The Court was satisfied that the Registrar had sufficient grounds to trigger the strike off procedure and that he followed the right process in accordance with Article 325(1). The removal of a company name from the register of companies according to Article 325(2) is not intended to prejudice the interests of persons indicated in Article 325(4), that is; members, creditors or other persons who appear to the court to have an interest. Hence, the expiry of the three-month objection period, mentioned above, cannot create a state against them. The Court held that sub-articles 325(2) and (4) are distinct from one another as they have an impact on persons with differing interests.

The Court noted that the reinstatement of the company name was going to allow the plaintiff bank to not only continue defending its interests in a pending case before the Court of Appeal but also to enforce its executive title against the Company. Therefore, the reinstatement was considered by the Court to be an act of substantive justice.

For the above-mentioned reasons, the Court accepted the plaintiff’s requests and applied Article 325(4) of the Companies Act to order the reinstatement of the Company’s name to the register of companies for a period not exceeding 2 years and 6 months from the reinstatement date. The Court decided to impose this time limit to ensure that the plaintiff bank acts swiftly to recover amounts due to it. By reinstating the Company on the companies’ register, the Court had no guarantee that the Company was going to satisfy its obligations under the Companies Act post-reinstatement, hence why it felt that it had to subject the reinstatement to a specific time period. The Court said that one of its primary obligations was that of ensuring that it seeks a fair balance when applying the law. It also ordered the Registrar to publish a notice on the MBR website and on a local newspaper, within 7 days from the reinstatement date, declaring that the Company’s name was restored on the companies’ register.

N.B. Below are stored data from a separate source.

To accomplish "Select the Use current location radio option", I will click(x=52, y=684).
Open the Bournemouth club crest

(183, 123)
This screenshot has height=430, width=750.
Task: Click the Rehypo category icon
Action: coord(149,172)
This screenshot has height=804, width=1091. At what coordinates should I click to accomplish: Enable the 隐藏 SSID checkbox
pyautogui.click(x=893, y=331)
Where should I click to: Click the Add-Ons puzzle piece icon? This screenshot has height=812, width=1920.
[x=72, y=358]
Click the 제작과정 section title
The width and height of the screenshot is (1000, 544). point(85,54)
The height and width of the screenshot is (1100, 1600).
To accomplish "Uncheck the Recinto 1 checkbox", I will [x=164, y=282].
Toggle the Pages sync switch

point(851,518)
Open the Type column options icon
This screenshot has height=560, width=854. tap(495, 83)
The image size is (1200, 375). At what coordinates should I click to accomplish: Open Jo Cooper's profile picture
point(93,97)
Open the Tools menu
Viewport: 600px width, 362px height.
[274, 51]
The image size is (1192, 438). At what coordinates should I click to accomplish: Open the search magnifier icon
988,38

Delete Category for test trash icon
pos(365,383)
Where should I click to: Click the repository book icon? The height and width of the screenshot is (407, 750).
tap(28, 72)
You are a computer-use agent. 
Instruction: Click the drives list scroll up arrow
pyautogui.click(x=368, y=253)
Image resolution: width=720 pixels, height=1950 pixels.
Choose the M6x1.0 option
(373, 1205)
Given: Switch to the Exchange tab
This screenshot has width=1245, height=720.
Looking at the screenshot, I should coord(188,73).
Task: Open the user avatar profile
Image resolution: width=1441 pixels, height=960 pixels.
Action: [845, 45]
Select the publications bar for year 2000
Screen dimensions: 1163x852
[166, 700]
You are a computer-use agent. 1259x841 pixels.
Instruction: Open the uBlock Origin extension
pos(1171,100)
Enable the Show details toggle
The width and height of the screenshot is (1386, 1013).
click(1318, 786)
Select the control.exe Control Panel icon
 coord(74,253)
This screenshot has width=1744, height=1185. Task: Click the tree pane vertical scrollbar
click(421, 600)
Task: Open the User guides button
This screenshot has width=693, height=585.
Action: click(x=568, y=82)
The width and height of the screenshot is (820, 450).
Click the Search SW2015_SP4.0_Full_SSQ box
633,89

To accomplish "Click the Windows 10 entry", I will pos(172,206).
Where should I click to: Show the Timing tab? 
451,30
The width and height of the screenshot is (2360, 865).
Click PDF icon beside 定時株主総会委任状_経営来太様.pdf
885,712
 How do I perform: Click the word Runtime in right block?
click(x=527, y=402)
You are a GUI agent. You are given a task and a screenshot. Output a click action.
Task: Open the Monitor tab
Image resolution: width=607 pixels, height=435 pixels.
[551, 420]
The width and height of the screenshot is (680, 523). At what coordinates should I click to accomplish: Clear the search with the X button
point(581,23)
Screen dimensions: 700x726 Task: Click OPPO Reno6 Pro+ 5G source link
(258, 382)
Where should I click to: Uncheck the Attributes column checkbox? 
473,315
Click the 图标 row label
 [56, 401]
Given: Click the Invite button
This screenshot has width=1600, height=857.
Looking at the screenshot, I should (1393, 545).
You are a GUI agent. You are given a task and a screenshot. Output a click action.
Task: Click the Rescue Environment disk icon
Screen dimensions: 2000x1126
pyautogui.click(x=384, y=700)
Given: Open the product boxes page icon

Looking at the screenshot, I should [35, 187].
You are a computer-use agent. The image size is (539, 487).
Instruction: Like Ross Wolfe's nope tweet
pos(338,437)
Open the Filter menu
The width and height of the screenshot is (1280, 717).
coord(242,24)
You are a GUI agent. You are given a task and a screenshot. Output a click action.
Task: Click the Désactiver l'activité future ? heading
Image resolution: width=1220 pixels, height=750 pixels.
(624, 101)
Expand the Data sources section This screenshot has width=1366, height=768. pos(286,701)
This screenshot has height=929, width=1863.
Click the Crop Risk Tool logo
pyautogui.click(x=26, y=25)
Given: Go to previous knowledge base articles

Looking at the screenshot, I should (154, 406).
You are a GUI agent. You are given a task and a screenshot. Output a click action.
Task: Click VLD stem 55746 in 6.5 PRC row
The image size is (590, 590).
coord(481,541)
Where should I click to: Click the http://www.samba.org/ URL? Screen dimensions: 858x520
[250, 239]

In recent years, Article 325 of the Companies Act started being utilized quite frequently by the Registrar to remove ‘dormant’ or ‘abandoned’ companies from the Maltese register of companies. The Moneyval report has been one of the most forceful motivations behind the Registrar’s inclination to ‘clean up’ its register of companies. Jurisprudence in this area shows that the Maltese courts can reinstate such companies should they be satisfied that the reinstatement is in the best interests of an aggrieved person, whether a member, a creditor or any other interested third party. The court makes it very clear in various cases that the existence of a defunct company should not be prolonged unnecessarily. Such a reinstated defunct company should only be allowed to remain on the register of companies for a limited time (as determined by the Court, in most cases) and this to allow any of the above-mentioned aggrieved persons to exercise its rights against the Company.